You missed the point here. What Happer says is: "We have been in a period of global warming over the past 200 years, but there have been several periods, like the last ten years, when the warming has ceased," The point of the graphic is that judging global warming based on variability of temperatures over a decade is pointless. The 1980s are warmer than the 1970s, the 1990s are warmer than the 1980s, and this decade is warmer than the 1990s. That's what the graphic clearly shows. Global warming is a signal within the noise of interannual variability. The signal emerges on decadal time-scales, not annual. A further way to show this:

or this

In summary, to say that warming has "ceased' when looking at only 10 years of data is obviously fallacious. But because the current ten-year trend is flat, it's a popular thing for skeptics to do.

CO2 in the atmosphere continues to absorb heat as concentration increases because the atmosphere is three-dimensional, and heat will continue to be absorbed in upper layers of the troposphere.

Not true... but this isn't about water vapor. First of all, it's about CO2. I have to wonder, where do you get 0.25 C for direct forcing of temperature for CO2 doubling? The atmospheric models put it at 0.8-0.9 C; I can track that down if necessary. But back to CO2. From the second link about this ("What Angstrom didn't know")

"The absorption factor, so defined, is given in the following figure, based on the thousands of measurements in the HITRAN spectroscopic archive. The "fuzz" on this graph is because the absorption actually takes the form of thousands of closely spaced partially overlapping spikes. If one were to zoom in on a very small portion of the wavelength axis, one would see the fuzz resolve into discrete spikes, like the pickets on a fence. At the coarse resolution of the graph, one only sees a dark band marking out the maximum and minimum values swept out by the spike. These absorption results were computed for typical laboratory conditions, at sea level pressure and a temperature of 20 Celsius. At lower pressures, the peaks of the spikes get higher and the valleys between them get deeper, leading to a broader "fuzzy band" on absorption curves like that shown below."

"We see that for the pre-industrial CO2 concentration, it is only the wavelength range between about 13.5 and 17 microns (millionths of a meter) that can be considered to be saturated. Within this range, it is indeed true that adding more CO2 would not significantly increase the amount of absorption. All the red M&M's are already eaten. But waiting in the wings, outside this wavelength region, there's more goodies to be had. In fact, noting that the graph is on a logarithmic axis, the atmosphere still wouldn't be saturated even if we increased the CO2 to ten thousand times the present level. What happens to the absorption if we quadruple the amount of CO2? That story is told in the next graph:"

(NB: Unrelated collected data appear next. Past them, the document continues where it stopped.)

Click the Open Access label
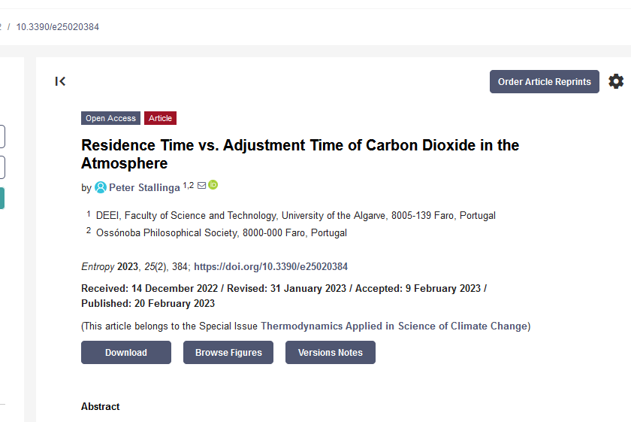Viewport: 631px width, 422px height. (x=110, y=118)
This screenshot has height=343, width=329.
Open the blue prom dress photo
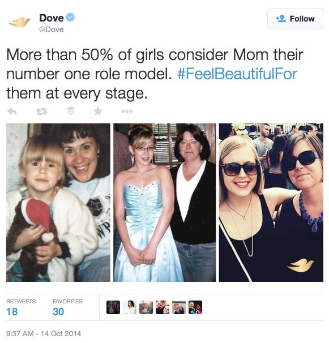tap(164, 202)
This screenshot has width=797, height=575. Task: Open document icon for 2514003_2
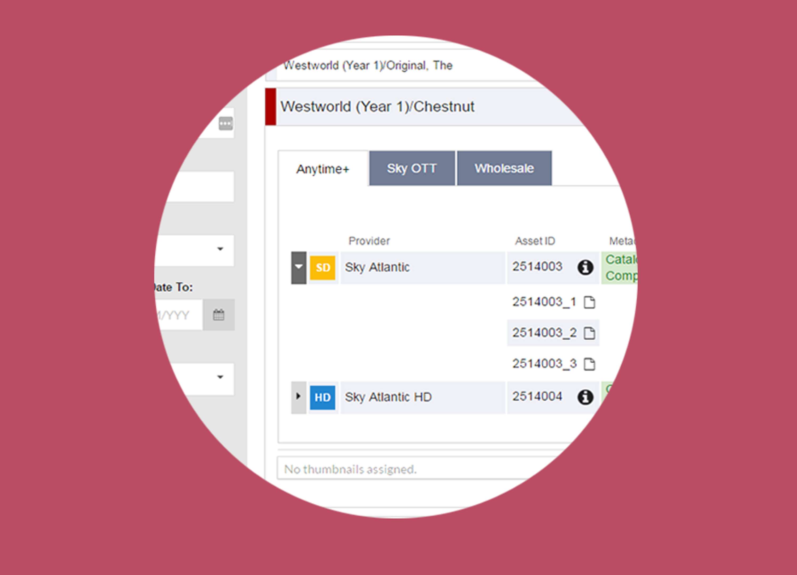(589, 333)
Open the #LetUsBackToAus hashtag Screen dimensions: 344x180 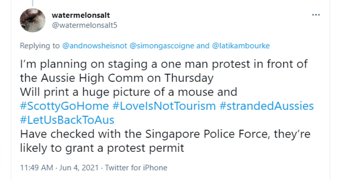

"The horizontal blue lines give the threshold CO2 needed to make the atmosphere optically thick at 1x the preindustrial CO2 level and 4x that level. Quadrupling the CO2 makes the portions of the spectrum in the yellow bands optically thick, essentially adding new absorption there and reducing the transmission of infrared through the layer. One can relate this increase in the width of the optically thick region to the "thinning and cooling" argument determining infrared loss to space as follows. Roughly speaking, in the part of the spectrum where the atmosphere is optically thick, the radiation to space occurs at the temperature of the high, cold parts of the atmosphere. That's practically zero compared to the radiation flux at temperatures comparable to the surface temperature; in the part of the spectrum which is optically thin, the planet radiates at near the surface temperature. Increasing CO2 then increases the width of the spectral region where the atmosphere is optically thick, which replaces more of the high-intensity surface radiation with low-intensity upper-atmosphere radiation, and thus reduces the rate of radiation loss to space."

Now, getting back to that point about 0.25 C with doubling, even Happer himself said: "There is little argument in the scientific community that a direct effect of doubling the CO2 concentration will be a small increase of the earth’s temperature — on the order of one degree.". Which agrees with what I've read (and which I can dig up if you need me to). So I've got no clue why you're stating something in opposition to even what the chosen skeptic here says.

Moving on:

Point 3, about water vapor feedback. Dessler in 2008 at least acknowledges the variation in UT RH (I don't have the paper, just your abstract), but it is quite incorrect to use any kind of constant UT RH comparison. Dessler's abstract just says that it's "similar" to the atmosphere maintaining constant RH. AIRS data provides their result, and Remote Sensing Systems gets a measured positive water vapor increase with increasing atmospheric temperature from MSU. So it's futile to refute the point, IMO. You're the weather expert, keep on disputing it if you feel it necessary.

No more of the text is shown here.